• **Problems to work on**
- 1) In the recovery advice, how is a reservation defined?
- 2) Transcribe the stretch of the recovery advice from "There is no" through "an occasional drink.".

::: Selected excerpt

In addition to all of the above, by choosing someone we already know we are depriving ourselves of the experience of reaching beyond our safe space for help — a skill that most addicts and alcoholics need to learn.

My sponsor makes has me spend two weeks or more on every step. I don’t feel that I need that much time to complete a step.  Is this typical, and why?

It is not unusual for sponsors to move us through the steps even more slowly than that.  When I thought things were going too slowly, it usually meant that I didn’t want to look at issues as closely as I needed to.

The purpose of the steps is to help reshape our ways of thinking about life.  They are not simply items to be ticked off a list, but are meant to be put to use.  In early recovery, most of us didn’t have a grasp of our denial, the ways our behavior had hurt others, or how to go about dealing with those things.  Taking our time over the steps allows us to absorb the ideas behind them, and to begin putting them into action in our daily lives.

Another reason for not hurrying is that, as time passes, we inevitably remember other things — other issues to which the step’s principles can be applied.  If we rush through the steps without giving those things time to happen, we greatly lessen the impact of the work we are doing, both immediately and as we move on in our recovering life.

Home Groups, Sponsors, Reservations, and Families That Use

This time we’re combining four questions that don’t require long answers into one post.

How soon should I find a home group?

You need to find a group where you feel reasonably at home.  This may change over time, but you need to look for one where you aren't totally uncomfortable.  Don't look for perfection, because it doesn't exist.  Groups are made up of people — all kinds of people.  Again, reasonable comfort is the key.

There’s no set limit.  Generally, it is suggested that we spend a few meetings in each of several groups, then stick with the one that feels best for a while.  When we’ve made that much of a commitment, making a home group decision shouldn’t be difficult.

How long should I wait to get a sponsor?

Generally speaking, the same rule applies to sponsors.  Listen to what people say.  Look for people who are happy in sobriety, and sound like it — consistently.  Look for people who sound honest.  Avoid people who quote the literature constantly, and look for people who make sense when they’re thinking for themselves.  Don’t wait too long, but try to choose based on those ideas.

There is no set rule, but since a sponsor is your guide through the program and the steps, it’s not good to wait too long.  If you’re doing a meeting a day, you should have a pretty good list of candidates in a couple of weeks.  Then ask them to go for a cup of coffee, and spend some time one-one-one.  If that feels good, then ask.  You're not getting married, but you don't want a one-night stand, either.

What is a reservation?

A reservation is an excuse to use that we make in advance.  Here are some examples:

  • I’m an alcoholic and can’t drink, but a little pot can’t hurt.
  • I’m a painkiller addict, but it’s OK to have an occasional drink.
  • I’ll go to meetings and do as I’m told, but it’s hard for me to trust people so I’m not getting a sponsor.
  • I’ll go to meetings, work the steps, and do as I’m told, but I’m sure that after I’ve been clean and sober for a while it will be OK for me to have a drink now and then.
  • I’ll go to meetings and work the steps, but to heck with that one-year thing.  I’m going to have a relationship if one comes along.

To put it another way, a reservation is a recipe for failure.

How often should I see my family members that still use drugs?

How often do you want to be tempted to use drugs yourself?

Talk about pushing buttons!  Our families hard-wired our buttons for us.  They can push them without even meaning to.  In any case, people who are using around you clearly don’t have your best interests on their mind.  Add to that the fact that seeing you clean and sober may make them uncomfortable enough to actively encourage you to use, and the answer is simple: very seldom, and always in the company of a sober companion. (See “reservations.”)

That's it for this time.  Keep on keepin' on!

::::::
::: Available data

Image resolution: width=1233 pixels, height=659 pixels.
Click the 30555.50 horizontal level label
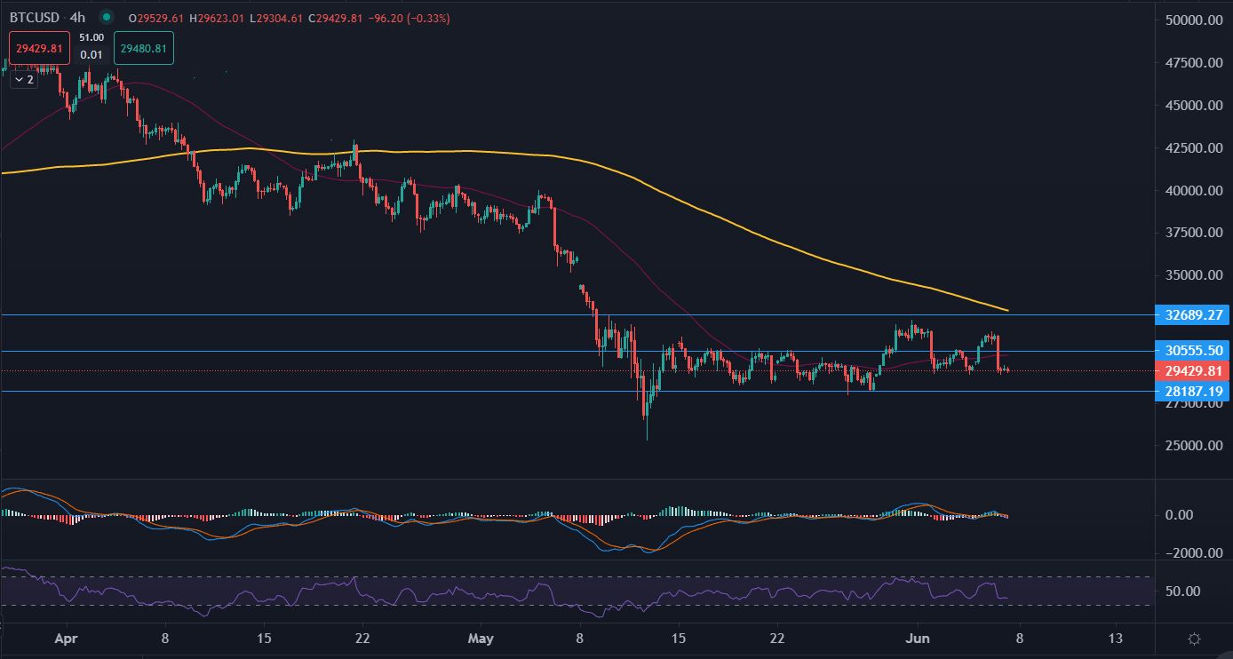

::::::

• **Exercise responses**
- 1) A reservation is an excuse to use that we make in advance.

- 2)
There is no set rule, but since a sponsor is your guide through the program and the steps, it’s not good to wait too long.  If you’re doing a meeting a day, you should have a pretty good list of candidates in a couple of weeks.  Then ask them to go for a cup of coffee, and spend some time one-one-one.  If that feels good, then ask.  You're not getting married, but you don't want a one-night stand, either.

What is a reservation?

A reservation is an excuse to use that we make in advance.  Here are some examples:

  • I’m an alcoholic and can’t drink, but a little pot can’t hurt.
  • I’m a painkiller addict, but it’s OK to have an occasional drink.